John Watkins jpwatkins9 at yahoo.com
Thu Jan 22 04:43:38 EST 2009


Hi All,

Found my write up on the LED lamps.  Hope it is usefull, mine are still going.

John

Just made 2 White LED "Frankenbulbs" (thanks Nolan) for my R-1051.  The LEDS used are the Radio Shack variety.  I followed Nolan's procedure (see his web
site) for separating the lamp into 2 parts (One the base and one the brass sleeve with plastic insulator (leave the insulator on the brass sleeve), then used a Dremal tool to remove the adhesive and bad bulb from the brass sleeve part.  Next step was to epoxy the LED into the brass sleeve part of the bulb.  I then drilled 2 small holes in the base portion of the lamp one for the neg lead of the LED, and one to put more epoxy into after the final assy.  After the epoxy set around the LED, I cut 2 small slits with my dikes (small wire cutters) the width of the pos lead on the LED and folded the resulting small piece of brass sleeve wall down (toward the inside of the brass sleeve).  I then bent the pos lead into the resulting notch, and soldered it to the bent down piece of brass sleeve wall. Next I dressed the resulting solder blob (not really a blob) down with some careful work with a jewelers file (just want to bring the surface back to original
 dimensions).
Next job was to press fit the 2 parts back together again (this is why we used the jewelers file on the solder blob), sliding the neg lead through one of the holes in the base.  I then soldered the neg lead to the base, once again using Nolan's method of putting the brass sleeve with plastic insulator in a bit of water so that I wouldn't damage the plastic insulator.
Next was to put a drop or 2 of epoxy (love that stuff) into the last open hole in the base.  
I now had a solid state "Frankenbulb".  These just screw back into the holders with no further modifications.  Cost was around $4.  

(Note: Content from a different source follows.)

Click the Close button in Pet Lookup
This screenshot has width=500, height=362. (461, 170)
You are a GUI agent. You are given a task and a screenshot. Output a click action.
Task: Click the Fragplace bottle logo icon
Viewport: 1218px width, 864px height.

Last thing to do is replace R1 and R2 on the power supply board to get the proper milliamps through the LEDs.  I found that they will light up at 2 mills, and are very bright at the recommended 20 mills.  Way to bright for my taste.  I calculated the needed resistors for 4 mills and used 2 1500 ohm
1/2 watt resistors.  You can adjust these to what ever brilliance you want.
The White LEDS are rated for 20 mills.  Don't forget they are in Parallel.
Also, if you don't like the bright white color, a bit of iodine on the LED gives a sort of orange glow to the light.  So far mine have been on for 6 days and no problems.
I will do a proper write up and take a couple of pictures.  Have to email
Nolan and see if he will put it with his "Frankenbulb" procedure.   
A few things to keep in mind:

1 Identify the pos and neg leads on the led and mark them.

2 Go slow and be sure and look at Nolan's website for instructions on how to take the Grimes lamps apart.

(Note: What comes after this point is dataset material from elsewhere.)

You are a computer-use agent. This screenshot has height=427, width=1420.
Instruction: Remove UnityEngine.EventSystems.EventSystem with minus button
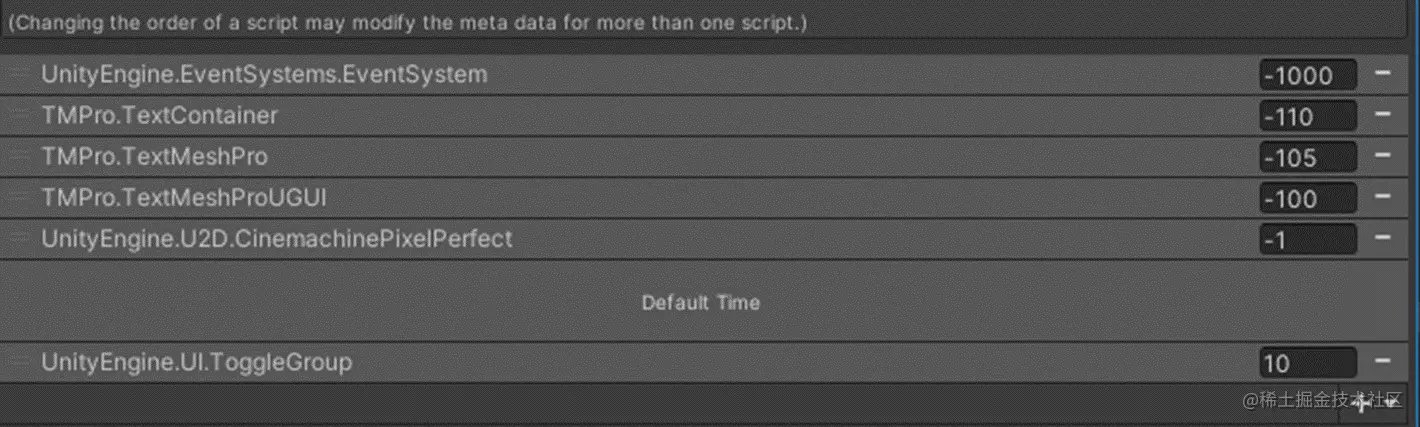[x=1383, y=73]
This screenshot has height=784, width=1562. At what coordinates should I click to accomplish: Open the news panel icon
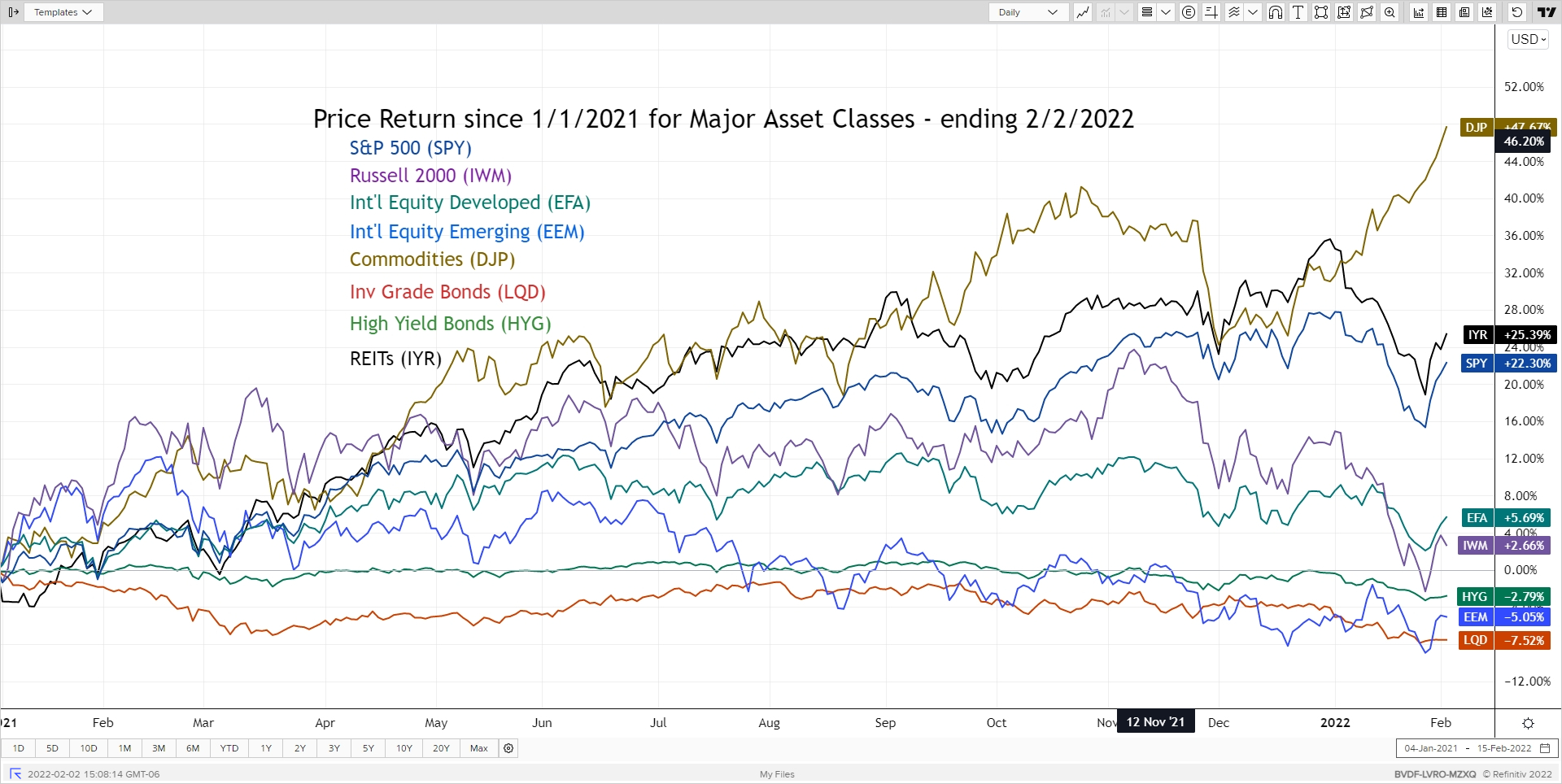1464,12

3 Test as you go.  I checked the assy. after each step to make sure I hadn't gotten a lead reversed, etc.

4 Check your R-1051 power rails to these bulbs.  Mine were brass sleeve pos and lamp base neg, but yours may be different.

5 Both of my Grimes lamps were made of Tin plated Brass (both the base and sleeve), made soldering easy.  I am not sure if all of them are that way.
Perhaps Nolan could shed some light on this as he has done more of these than I have.